En hommage à Gérald R. Péan

Aux funérailles de GÉRALD R. PÉAN
30 mars 1954 – 20 novembre 2012

 

Au nom de ma mère Irène,
qui pour des raisons de santé n’est pas avec nous cet après-midi,
de ma sœur Marie-José et de sa fille Junia,
de mes frères Steve et Reynald,
de notre « autre » sœur Joëlle, séparée de nous par un océan,
de mes nièces Ive, Stéphanie et Andrée-Ann,
de mes propres enfants Laura et Philippe,
ainsi qu’en celui de tous les membres de la famille Péan,

Je veux d’abord vous remercier de vous associer à nous aujourd’hui pour cet adieu à Gérald. Je remercie aussi nos parents à l’étranger qui ont pris la peine de faire célébrer une messe près de chez eux pour le salut de l’âme de mon frère. Et j’adresse un remer-ciement plus particulier à Suzanne, l’ex-conjointe et mère des filles de Gérald, qui s’est généreusement offerte pour passer les quelques minutes que durera cette cérémonie auprès de ma mère.

*

Quand mon fils Philippe a appris le décès d’un de ses oncles la semaine dernière, il a demandé à sa mère s’il s’agissait de celui qui avait été l’un des premiers, sinon le premier policier noir du Québec. Je ne voudrais certes pas voir la vie de mon frère résumée à cet épisode somme toute très bref de son parcours, mais je souris quand même à l’idée que ce détail ait pu frapper à ce point l’imaginaire de mon garçon.

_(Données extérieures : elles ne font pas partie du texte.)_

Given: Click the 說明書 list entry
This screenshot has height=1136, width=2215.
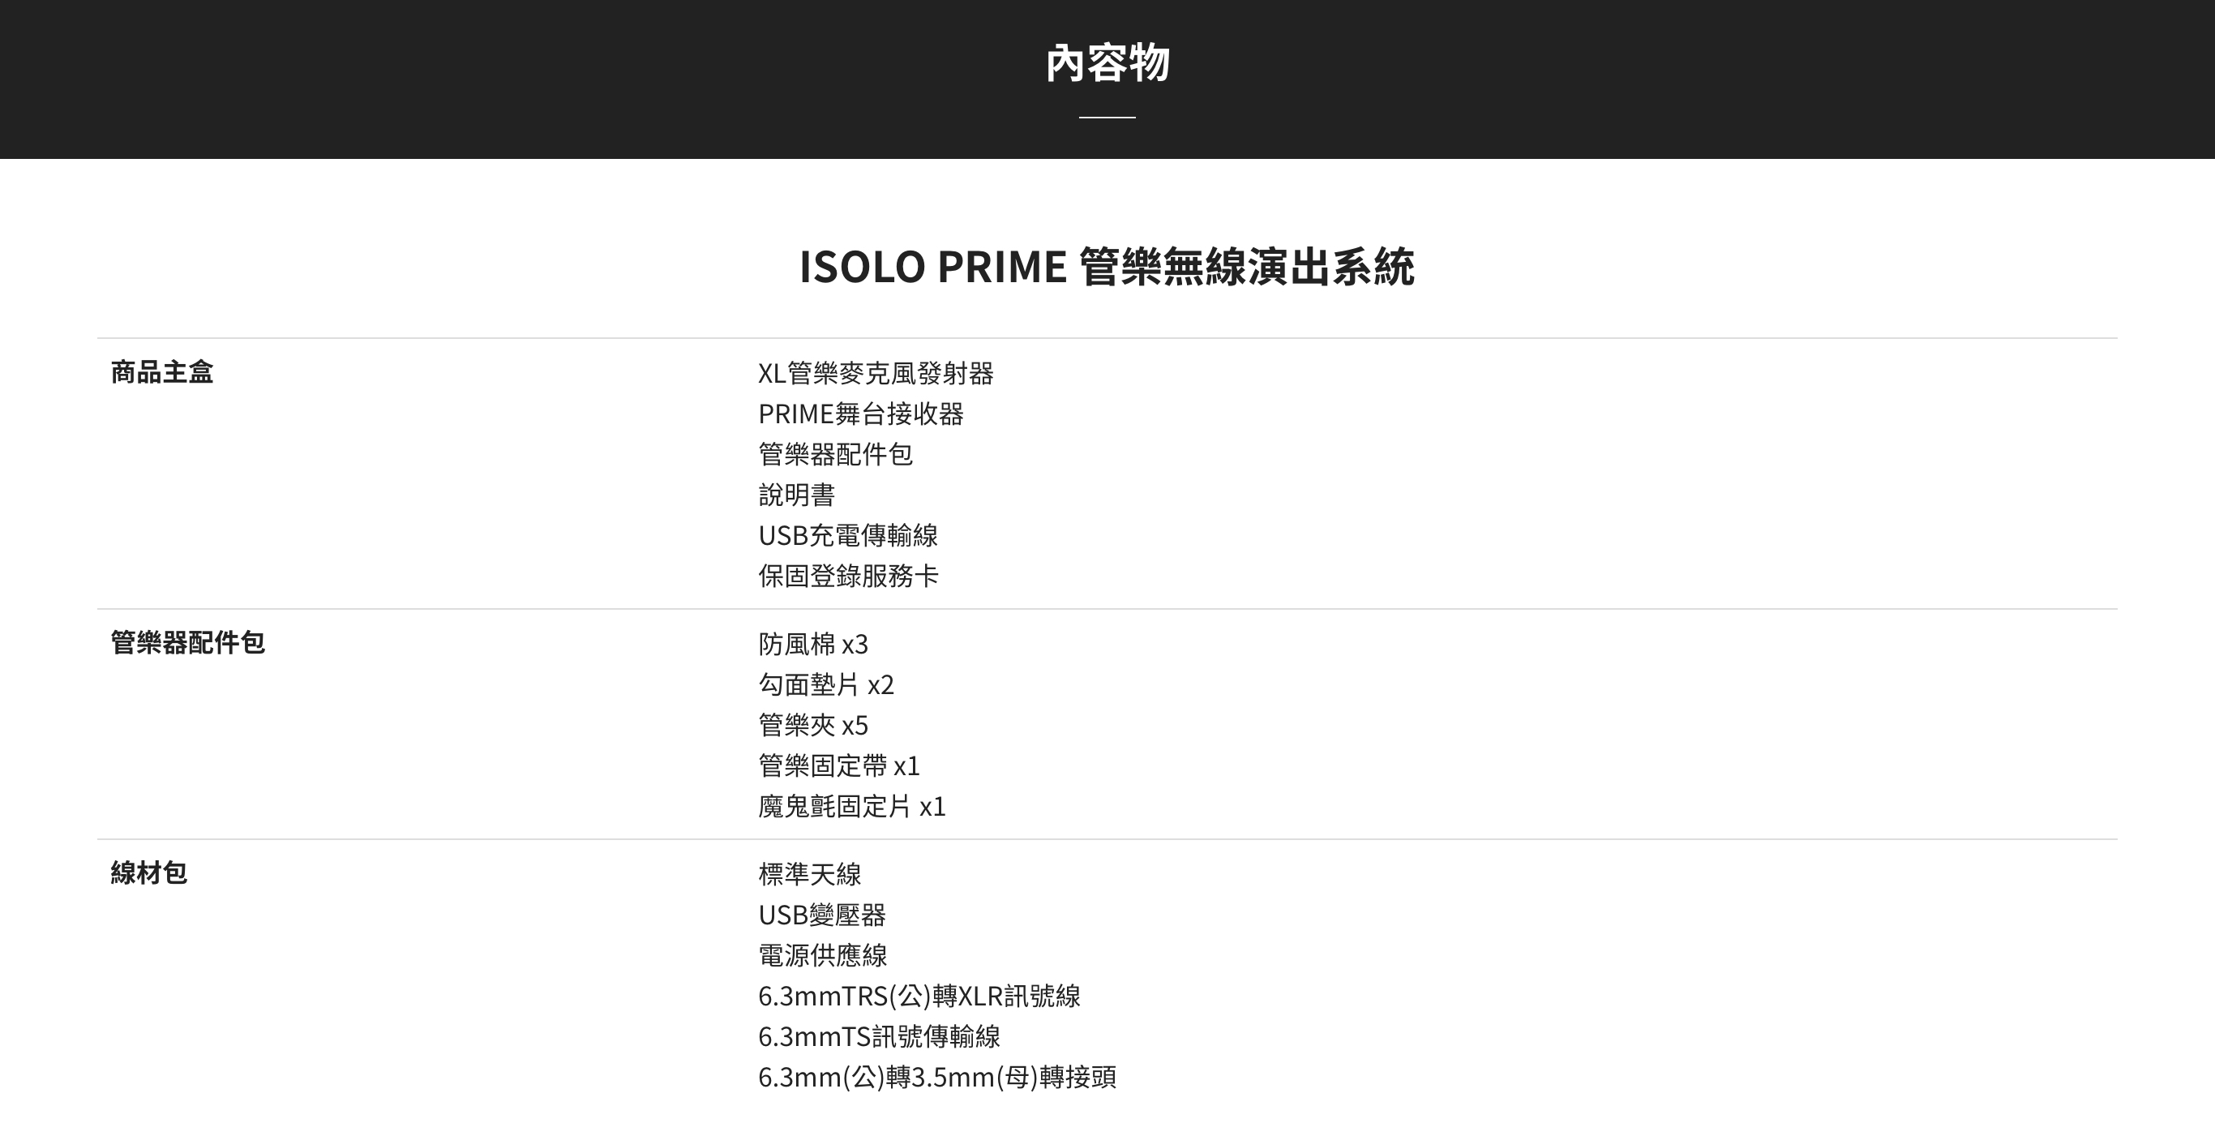Looking at the screenshot, I should [796, 494].
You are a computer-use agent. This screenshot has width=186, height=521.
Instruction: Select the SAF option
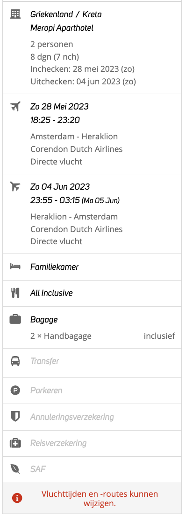(x=93, y=469)
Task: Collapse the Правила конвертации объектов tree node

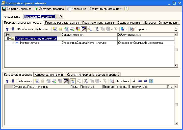Action: [x=8, y=38]
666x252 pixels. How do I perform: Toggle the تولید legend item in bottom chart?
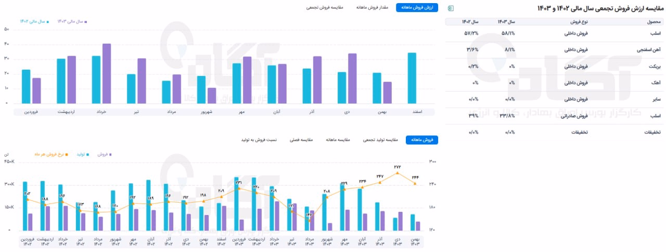pyautogui.click(x=83, y=155)
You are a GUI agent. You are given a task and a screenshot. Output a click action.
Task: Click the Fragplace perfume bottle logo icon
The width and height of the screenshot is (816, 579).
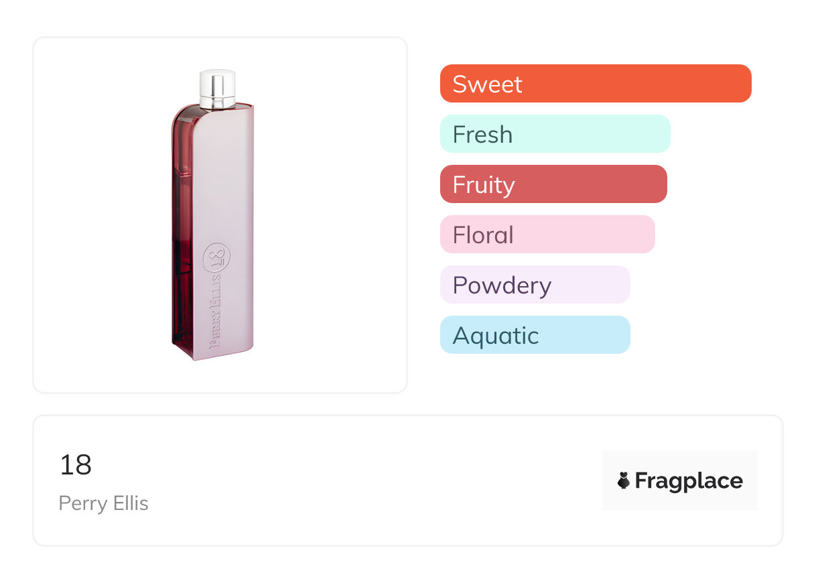624,480
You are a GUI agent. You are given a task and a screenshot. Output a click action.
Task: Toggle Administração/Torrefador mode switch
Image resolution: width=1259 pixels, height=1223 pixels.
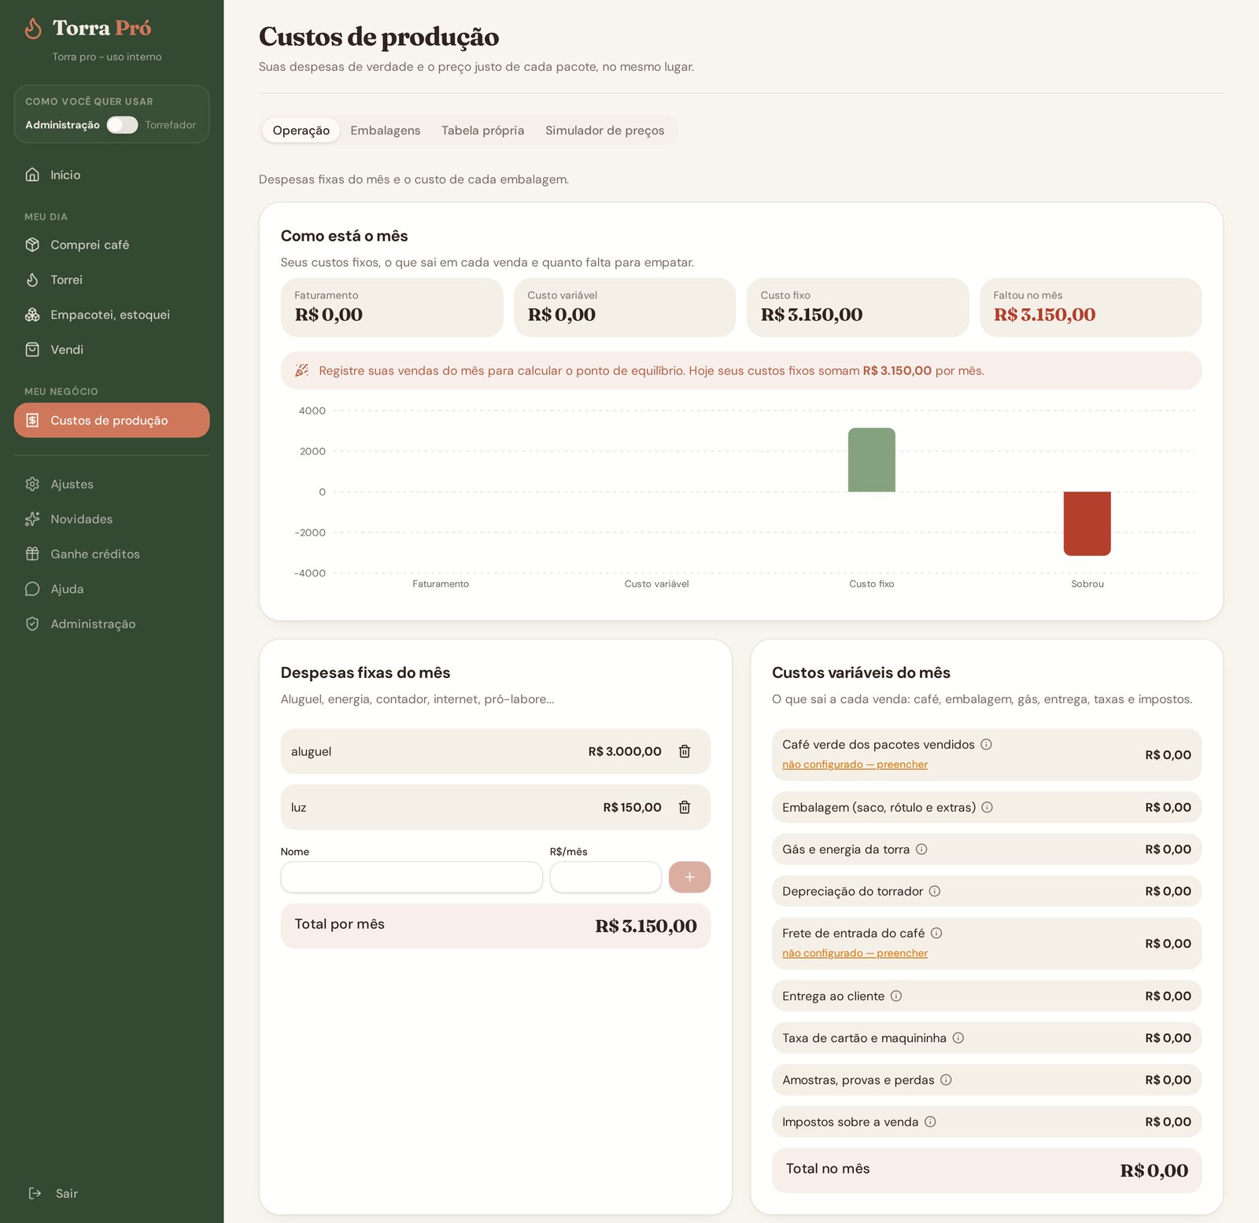point(122,125)
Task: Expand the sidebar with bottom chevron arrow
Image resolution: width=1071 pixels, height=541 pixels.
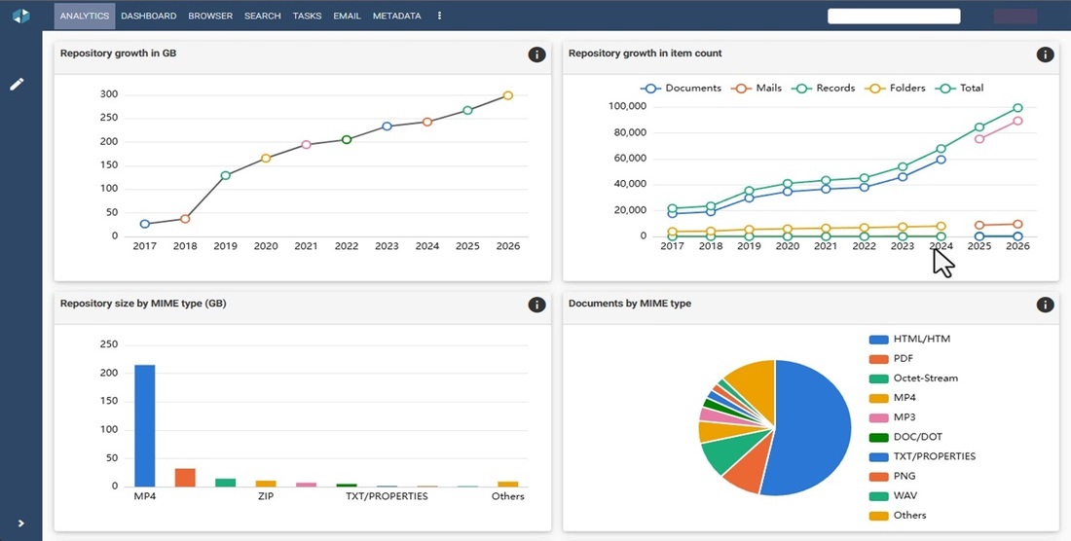Action: click(21, 523)
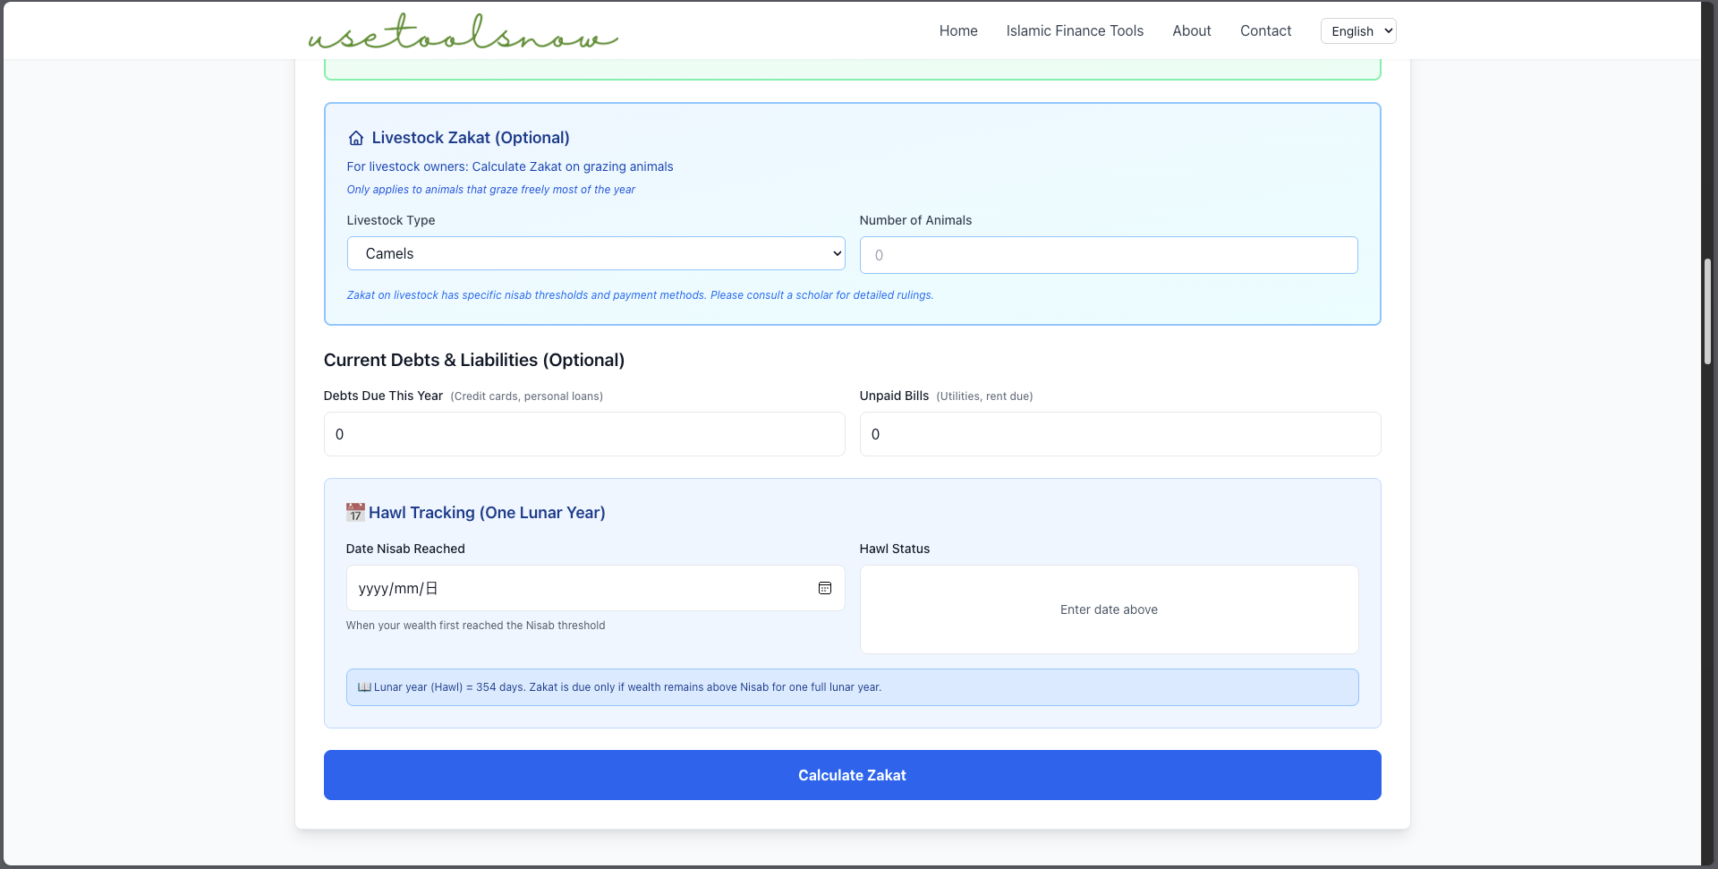Open the English language selector

tap(1357, 31)
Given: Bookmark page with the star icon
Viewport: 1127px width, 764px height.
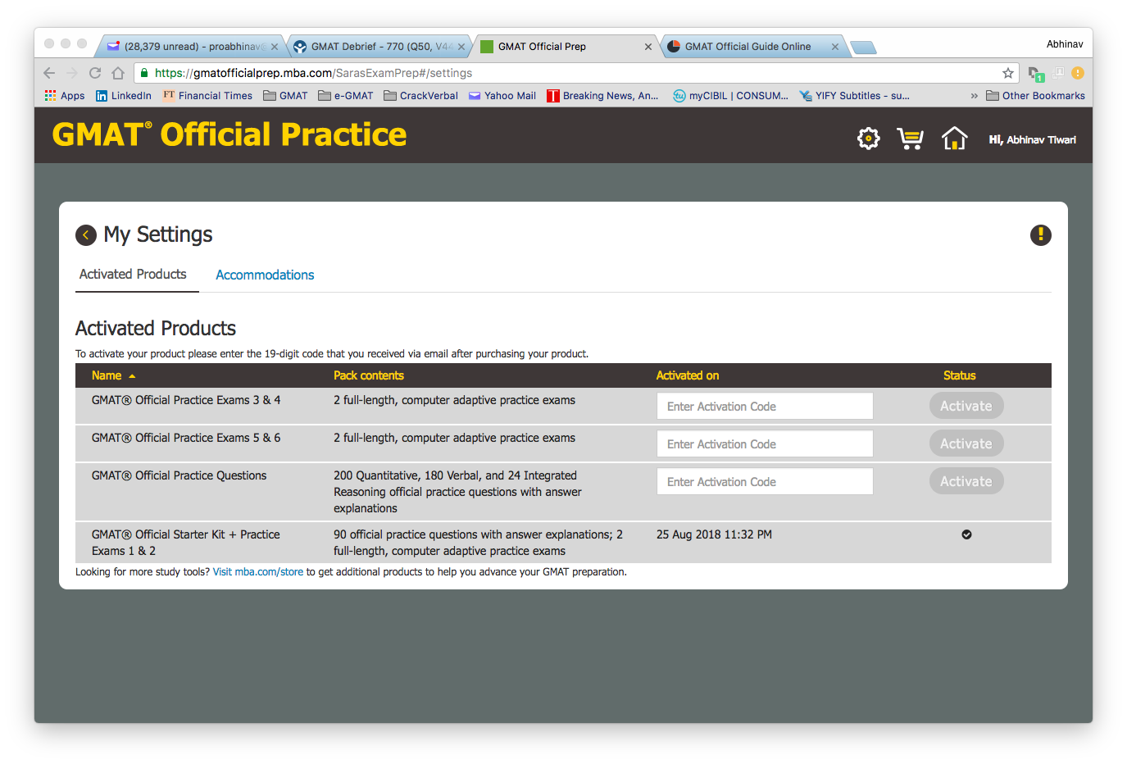Looking at the screenshot, I should 1008,73.
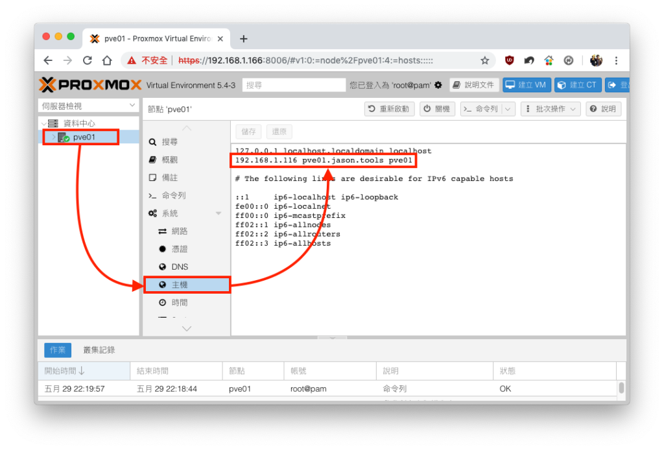
Task: Select the 作業 tab
Action: (x=58, y=349)
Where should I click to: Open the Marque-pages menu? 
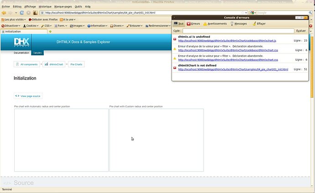[63, 7]
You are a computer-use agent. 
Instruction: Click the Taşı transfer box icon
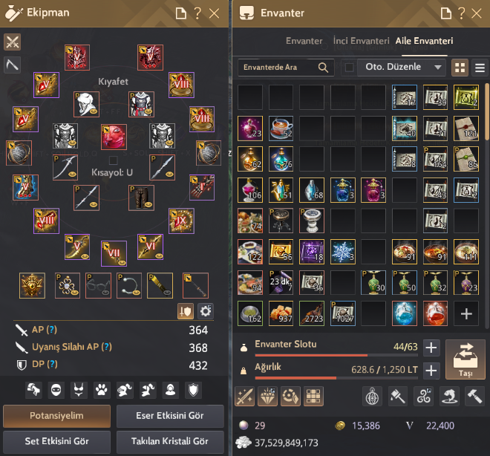[x=466, y=359]
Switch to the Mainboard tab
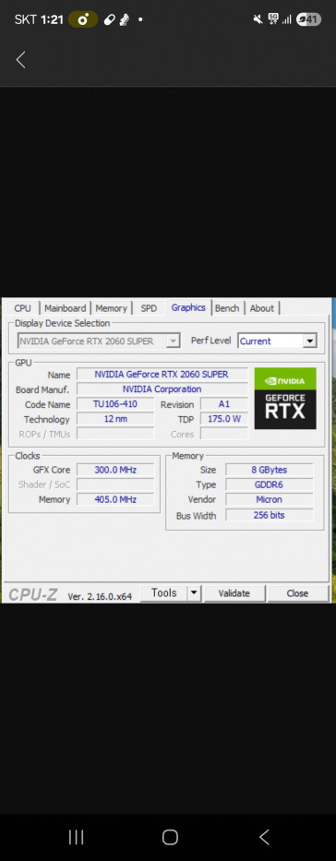This screenshot has height=861, width=336. click(x=65, y=308)
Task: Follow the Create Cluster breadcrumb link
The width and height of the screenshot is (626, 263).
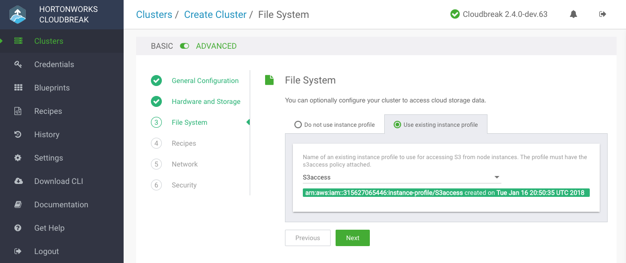Action: coord(215,14)
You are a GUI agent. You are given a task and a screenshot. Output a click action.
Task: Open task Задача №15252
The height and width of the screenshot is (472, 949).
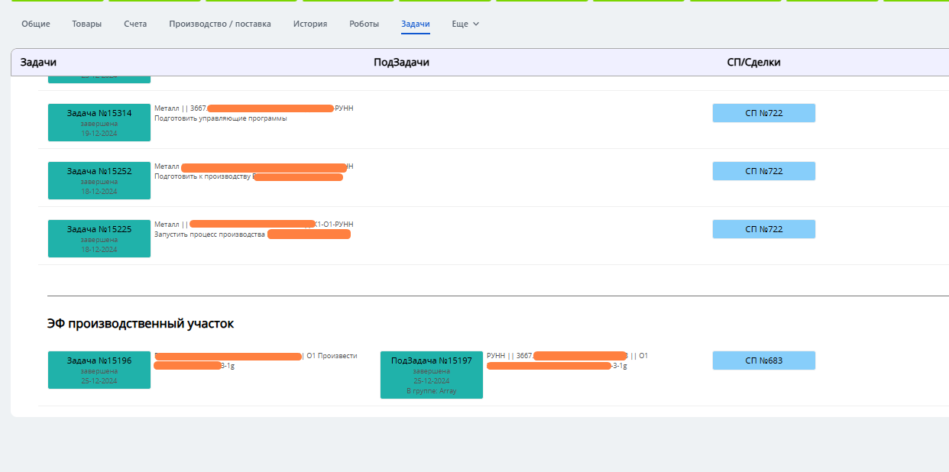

Si vous permettez, avant d’aller plus loin dans cet hommage au disparu, je vous ferai une confidence. À l’âge de trois, quatre ans, j’avais l’intime conviction que mes frères Gérald et Steve, d’une dizaine d’années mes aînés, étaient des espèces de surhommes, de la trempe des super-héros qui peuplaient les comic books américains que je dévorais avec la même avidité dont fait aujourd’hui preuve mon Philippe.

J’ai bien vieilli depuis, comme en témoignent mes rides, mes cheveux grisonnants et mon tour de taille. Pour avoir partagé leur chambre dans notre maison de la rue Saint-Pascal puis avec les années, j’ai appris à voir mes aînés avec un peu plus de recul et de lucidité; à les accepter comme les êtres humains qu’ils sont, avec leurs qualités et leurs défauts, avec les grandeurs et leurs faiblesses.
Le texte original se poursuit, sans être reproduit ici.